The situation for Myanmar’s ex-Prime Minister Aung San Suu Kyi is becoming increasingly serious: the Nobel Peace Prize winner has been placed in solitary confinement. The junta continues to deny the Red Cross visits to prisons.

Myanmar’s ousted ex-prime minister Aung San Suu Kyi is used to years of house arrest – but now she is even more isolated. The Nobel Peace Prize winner has been taken to a prison in the capital Naypyidaw, junta spokesman Zaw Min Tun said. The 77-year-old is said to be in solitary confinement there.

The civil disobedience movement in Myanmar called the junta’s behavior “vindictive and shameful” on Twitter.

A spokesman for the shadow government (Government of National Unity, NUG) tweeted that they were very concerned about Suu Kyi’s transfer to solitary confinement. “Aung San Suu Kyi and all political prisoners in Myanmar must be released,” it said.

Various alleged offenses

Suu Kyi was arrested in the wake of the February 2021 military coup and placed under house arrest. The prominent politician has had to answer in court for numerous alleged offenses for months. Among other things, she is confronted with almost a dozen corruption lawsuits. The politician faces up to 15 years in prison for each charge.

In April, a first verdict was made for corruption: A court sentenced Suu Kyi to five years in prison. However, it was not clear for a long time whether she really had to go to prison. She herself had denied the accusation of accepting gold and a $600,000 (560,000 euro) bribe from a politician.

Human rights activists speak of a show trial

She had previously been sentenced to six years in prison for minor offenses in another trial. The court dates are closed to the public. Suu Kyi’s lawyers are not allowed to communicate with the media. Human rights activists speak of a show trial. They criticize the charges as politically motivated in order to finally neutralize Myanmar’s opposition.

Suu Kyi had previously been under house arrest for a total of 15 years. Almost 20 years ago, she was held briefly in Insein Prison, notorious for its torture methods, in the largest city of Yangon.

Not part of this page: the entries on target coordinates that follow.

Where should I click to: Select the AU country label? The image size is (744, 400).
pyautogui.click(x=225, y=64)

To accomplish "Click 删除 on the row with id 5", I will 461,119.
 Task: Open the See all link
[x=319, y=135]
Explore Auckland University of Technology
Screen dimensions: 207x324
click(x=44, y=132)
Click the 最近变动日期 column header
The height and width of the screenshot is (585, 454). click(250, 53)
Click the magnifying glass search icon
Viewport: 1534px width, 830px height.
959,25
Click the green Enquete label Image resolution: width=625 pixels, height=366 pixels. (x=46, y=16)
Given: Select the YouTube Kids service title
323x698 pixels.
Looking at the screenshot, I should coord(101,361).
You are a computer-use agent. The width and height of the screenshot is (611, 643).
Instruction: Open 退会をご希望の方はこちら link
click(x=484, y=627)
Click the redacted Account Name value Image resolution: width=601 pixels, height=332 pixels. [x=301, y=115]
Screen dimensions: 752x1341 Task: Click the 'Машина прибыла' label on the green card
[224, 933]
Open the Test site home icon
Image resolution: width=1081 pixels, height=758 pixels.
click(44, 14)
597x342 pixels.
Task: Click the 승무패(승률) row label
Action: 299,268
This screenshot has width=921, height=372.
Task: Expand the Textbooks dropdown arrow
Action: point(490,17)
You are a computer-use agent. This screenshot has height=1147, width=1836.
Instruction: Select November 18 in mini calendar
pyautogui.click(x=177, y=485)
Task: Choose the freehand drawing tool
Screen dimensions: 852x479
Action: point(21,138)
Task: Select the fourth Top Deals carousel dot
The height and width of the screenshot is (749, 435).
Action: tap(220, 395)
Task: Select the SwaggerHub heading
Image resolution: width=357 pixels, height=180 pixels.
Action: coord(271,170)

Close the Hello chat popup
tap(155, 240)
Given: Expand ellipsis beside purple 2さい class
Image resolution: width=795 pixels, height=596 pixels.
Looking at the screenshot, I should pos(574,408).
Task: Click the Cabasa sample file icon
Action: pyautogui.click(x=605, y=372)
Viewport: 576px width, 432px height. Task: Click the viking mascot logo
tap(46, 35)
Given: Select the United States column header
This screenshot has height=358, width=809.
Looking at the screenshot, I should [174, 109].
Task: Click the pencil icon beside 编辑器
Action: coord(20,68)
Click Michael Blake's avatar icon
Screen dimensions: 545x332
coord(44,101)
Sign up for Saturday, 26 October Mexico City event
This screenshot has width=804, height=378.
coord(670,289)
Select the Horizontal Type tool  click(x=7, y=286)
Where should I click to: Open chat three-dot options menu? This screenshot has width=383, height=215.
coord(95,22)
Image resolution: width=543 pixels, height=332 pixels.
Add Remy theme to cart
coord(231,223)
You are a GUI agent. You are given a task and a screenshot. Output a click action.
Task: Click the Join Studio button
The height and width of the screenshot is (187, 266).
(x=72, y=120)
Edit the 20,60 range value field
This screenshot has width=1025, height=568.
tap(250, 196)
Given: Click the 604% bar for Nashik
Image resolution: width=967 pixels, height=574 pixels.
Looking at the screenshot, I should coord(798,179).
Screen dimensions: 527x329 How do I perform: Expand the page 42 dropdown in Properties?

Too dangerous for the generals?

She has been the de facto head of government since 2016 and the former Burma on the path to timid democratic reforms. In the parliamentary elections in November 2020, she secured a second term with a clear lead. Observers believe that it had become too dangerous for the generals, who had ruled the country for decades with an iron fist, and that they therefore staged a coup in early 2021. The junta, on the other hand, justified the overthrow with alleged electoral fraud – but no evidence was presented. The country has been engulfed in chaos and violence for almost a year and a half.

No visits to prisons

The junta also continues to deny the International Committee of the Red Cross (ICRC) and family members visits to prisons. The ICRC’s Asia-Pacific Regional Director, Christine Cipolla, has called for humanitarian prison visits to resume “as soon as possible”, according to the independent Myanmar news portal Mizzima. Cipolla was in Myanmar from June 15 to 18 and met with representatives from several ministries.

After the coup of February 1, 2021, the junta banned visits from prisoners and justified the ban, which is still in force today, with the corona pandemic. Meanwhile, in large parts of Myanmar, the army is continuing its offensive against the resistance with all military means.